Diese sozialen und wirtschaftlichen Fortschritte haben in hohem Maße menschliches Leid vermindert, sie haben das Leben von Hunderten Millionen Menschen erhalten und gefördert. Soziale und ökonomische Entwicklung ist das Resultat von Denken und Handeln in und mit Ehrfurcht vor dem Leben.
Allerdings: 150 Jahre nach der Geburt und Jugendzeit von Albert Schweitzer steht die Weltgemeinschaft auch vor Krisenszenarien und Herausforderungen, die wohl nicht einmal in den schlimmsten Albträumen Albert Schweitzers vorkamen. Als Beispiel sollen nur die beiden folgenreichsten Problem-Klumpen genannt werden:
a.

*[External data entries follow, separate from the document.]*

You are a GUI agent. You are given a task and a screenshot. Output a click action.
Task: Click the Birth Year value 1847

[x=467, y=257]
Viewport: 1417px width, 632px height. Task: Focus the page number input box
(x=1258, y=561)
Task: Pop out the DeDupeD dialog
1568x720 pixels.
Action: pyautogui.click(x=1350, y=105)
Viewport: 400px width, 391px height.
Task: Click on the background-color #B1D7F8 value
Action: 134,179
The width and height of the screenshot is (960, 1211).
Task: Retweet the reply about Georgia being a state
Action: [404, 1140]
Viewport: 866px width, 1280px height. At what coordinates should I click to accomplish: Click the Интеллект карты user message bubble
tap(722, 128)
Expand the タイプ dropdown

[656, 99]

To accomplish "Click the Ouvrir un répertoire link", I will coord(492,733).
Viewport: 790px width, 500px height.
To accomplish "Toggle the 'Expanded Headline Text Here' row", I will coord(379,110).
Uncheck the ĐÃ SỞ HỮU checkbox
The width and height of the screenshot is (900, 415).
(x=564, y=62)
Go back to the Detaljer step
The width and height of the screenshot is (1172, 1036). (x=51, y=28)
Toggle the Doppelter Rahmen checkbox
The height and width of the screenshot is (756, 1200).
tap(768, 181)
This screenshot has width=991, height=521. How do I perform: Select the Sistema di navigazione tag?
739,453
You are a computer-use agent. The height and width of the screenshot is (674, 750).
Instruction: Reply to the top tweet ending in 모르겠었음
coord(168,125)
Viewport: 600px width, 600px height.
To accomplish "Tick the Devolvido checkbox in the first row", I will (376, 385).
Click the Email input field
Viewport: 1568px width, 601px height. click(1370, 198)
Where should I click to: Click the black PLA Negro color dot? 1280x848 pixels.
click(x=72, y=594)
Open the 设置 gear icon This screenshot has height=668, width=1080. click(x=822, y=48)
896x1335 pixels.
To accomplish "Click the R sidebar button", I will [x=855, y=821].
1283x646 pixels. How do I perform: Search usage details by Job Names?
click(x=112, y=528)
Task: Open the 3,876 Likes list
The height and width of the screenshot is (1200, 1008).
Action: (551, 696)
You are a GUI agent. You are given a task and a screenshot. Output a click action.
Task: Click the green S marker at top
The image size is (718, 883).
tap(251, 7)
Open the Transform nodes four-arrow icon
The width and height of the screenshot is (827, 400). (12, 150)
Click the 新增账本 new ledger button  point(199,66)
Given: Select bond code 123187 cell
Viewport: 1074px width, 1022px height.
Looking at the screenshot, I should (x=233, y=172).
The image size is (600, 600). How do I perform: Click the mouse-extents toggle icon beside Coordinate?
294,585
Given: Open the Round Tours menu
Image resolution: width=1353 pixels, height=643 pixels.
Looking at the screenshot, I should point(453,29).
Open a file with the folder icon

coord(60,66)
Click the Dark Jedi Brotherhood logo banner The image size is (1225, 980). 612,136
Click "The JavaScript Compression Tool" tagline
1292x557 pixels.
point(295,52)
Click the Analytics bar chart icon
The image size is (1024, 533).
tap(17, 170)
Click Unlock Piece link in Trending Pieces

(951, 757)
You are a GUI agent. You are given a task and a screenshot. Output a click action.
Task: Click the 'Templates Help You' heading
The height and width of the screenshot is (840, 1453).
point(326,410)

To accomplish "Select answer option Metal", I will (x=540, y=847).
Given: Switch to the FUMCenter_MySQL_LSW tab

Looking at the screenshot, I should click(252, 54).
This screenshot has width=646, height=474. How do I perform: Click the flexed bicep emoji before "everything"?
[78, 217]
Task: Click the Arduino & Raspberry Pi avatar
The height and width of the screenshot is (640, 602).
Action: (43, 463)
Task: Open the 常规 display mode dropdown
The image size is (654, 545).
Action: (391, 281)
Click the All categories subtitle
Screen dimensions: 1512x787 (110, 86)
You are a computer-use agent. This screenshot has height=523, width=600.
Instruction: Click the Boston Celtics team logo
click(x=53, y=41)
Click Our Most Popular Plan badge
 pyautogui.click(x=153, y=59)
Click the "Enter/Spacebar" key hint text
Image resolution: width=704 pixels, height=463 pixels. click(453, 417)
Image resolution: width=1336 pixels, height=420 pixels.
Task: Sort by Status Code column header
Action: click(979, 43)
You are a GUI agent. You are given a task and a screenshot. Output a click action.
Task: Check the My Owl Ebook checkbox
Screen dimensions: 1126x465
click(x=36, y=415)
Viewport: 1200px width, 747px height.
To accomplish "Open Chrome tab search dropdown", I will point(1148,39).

Klimaveränderungen im Sinne einer globalen Erwärmung mit verheerenden Konsequenzen, wie beispielsweise
Abschmelzen von Polkappen und Gletschern und als Folge
Anstieg des Meeresspiegels und dadurch Überschwemmungen von Inseln und Küstengebieten;
Häufung extremer Wetterereignisse (Hitzewellen, Überflutungen gleichermaßen wie Dürren) mit immensen Schäden überall auf der Welt;
Vernichtung von landwirtschaftlichen Anbauflächen und durch häufigere Brände Verminderung von primären Waldbeständen, was wiederum zur
Verminderung der Artenvielfalt führt und zur weitgehend unbemerkten Ausrottung von Tier- und Pflanzenarten, deren Bedeutung für die Intaktheit komplexer Natursysteme bzw. Integrität der Schöpfung und somit letztlich auch für den Menschen heute noch völlig unbekannt ist.
Heute sind alle Ziele der Agenda 2030 für Nachhaltige Entwicklung außer Reichweite; fast alle globalen Trends gehen in die falsche Richtung. Der an der UNO Generalversammlung 2024 vorgelegte Pact for the Future (UN 2024) darf als offizielles Eingeständnis dieser Tragödie beurteilt werden. Alle UNO-Konferenzen, die im letzten Quartal des Jahres 2024 zu globalen Umweltproblemen stattfanden, sind entweder an Finanzierungsfragen gescheitert oder endeten mit einem Minimalkonsens:
Maßnahmen zur Verminderung der Biodiversität, Cali, Kolumbien, November 2024;
Bekämpfung der Wüstenbildung, Saudi-Arabien, Dezember 2024;
Umsetzung der bekannten Maßnahmen zum Klimaschutz, Baku, Aserbeidschan, November 2014, sowie
Verminderung von Plastikmüll, Busan, Südkorea Dezember 2024).
Und, als wäre das alles nicht genug:
Die neue US-Administration unter Präsident Trump hat angekündigt, aus dem mühsam erreichten Pariser Klimaabkommen von 2015, wonach der weltweite Temperaturanstieg möglichst auf 1,5 Grad Celsius, auf jeden Fall aber auf deutlich unter zwei Grad Celsius im Vergleich zum vorindustriellen Zeitalter beschränkt werden soll, auszusteigen.